> **EXTRACT PROVIDED**:
-- Opening Marker --

Hackers write programs that apply dictionaries with millions of passwords to force entry into the computer systems of individuals and organizations. So-called “brute force attacks” have a startlingly high success rate of infiltrating computers. The three biggest reasons the attacks are so fruitful is that:

  1. Individuals use simplistic passwords they can remember;
  2. Users do not change their passwords frequently enough;
  3. They use the same passwords across applications.


For greater security, galleries can set the password length to 20 characters, chosen at random. Password vault software such as Dashlane and LastPass can help users generate and maintain lengthy complex passwords.


Hackers often use a method called email spoofing. They alter parts of an email to trick users into believing it comes from a legitimate source. These scammers pose as chief executives or business owners and send forged messages to the business’s accounting manager.

This was what London-based dealer Simon Lee recently had to deal with. Their accountant received an email from someone within the company, instructing her to pay an invoice immediately.

Expo Chicago also suffered the same ordeal. Unlike the former, though, they were able to detect the bogus email. Before wiring the payment, the accountant opted to confirm the details of the invoice with the president of the company, Tony Karman.

Apart from extra security measures, an effective way to prevent cyber fraud is education. Employees can be taught how to detect these cyber-attacks. Better yet, companies should consider implementing more robust processes and procedures that involve responses to electronic requests.

Strengthening Corporate Governance

Requests for the disbursement of funds — no matter who the requestor is — should be verified in person or by phone.  This sort of “two-step” verification is a common option offered to bank customers. After a customer logs into their account online, they choose to receive a numeric code sent to their email account or to their mobile phone by SMS. They then enter the code to verify that it is indeed the owner of the account signing in.

Sometimes, though, the most effective measures against hackers do not involve the application of more hardware or even of software, but of the wetware with which are all endowed — our common sense.

-- Closing Marker --

> **SUPPLIED MATERIAL**:

-- Opening Marker --

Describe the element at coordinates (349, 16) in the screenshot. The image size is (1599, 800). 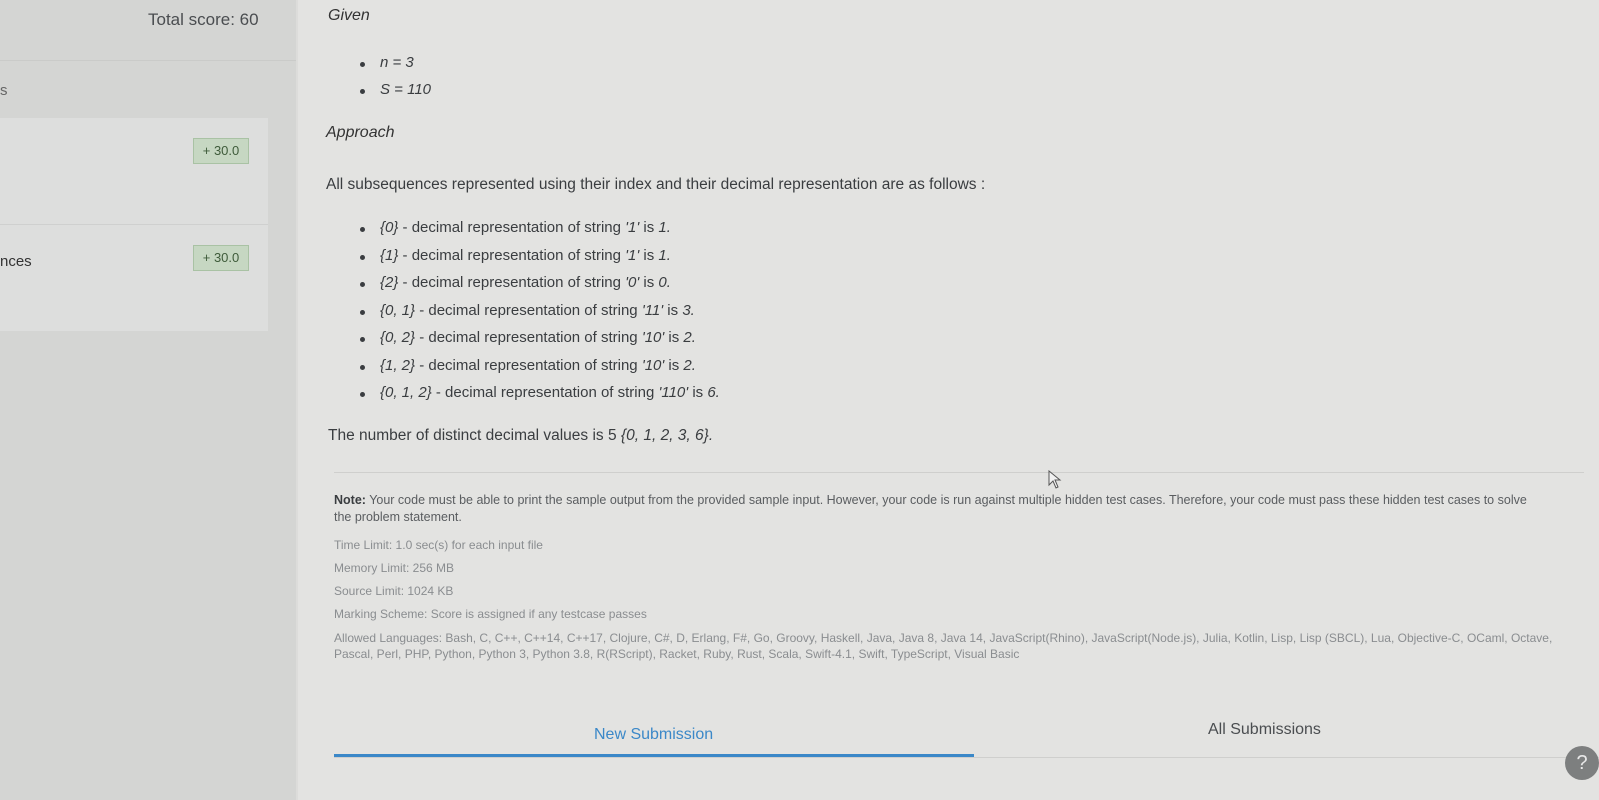
I see `given-title: Given` at that location.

-- Closing Marker --

> **TASK REQUIREMENTS**:
1. According to the text on cyber fraud, what password length does it suggest galleries set for greater security?
2. Reproduce the stretch of the cyber fraud text from "Requests for the" through "our common sense.".

> **ANSWERS TO THIS EXERCISE**:
1. 20 characters, chosen at random.

2.
Requests for the disbursement of funds — no matter who the requestor is — should be verified in person or by phone.  This sort of “two-step” verification is a common option offered to bank customers. After a customer logs into their account online, they choose to receive a numeric code sent to their email account or to their mobile phone by SMS. They then enter the code to verify that it is indeed the owner of the account signing in.

Sometimes, though, the most effective measures against hackers do not involve the application of more hardware or even of software, but of the wetware with which are all endowed — our common sense.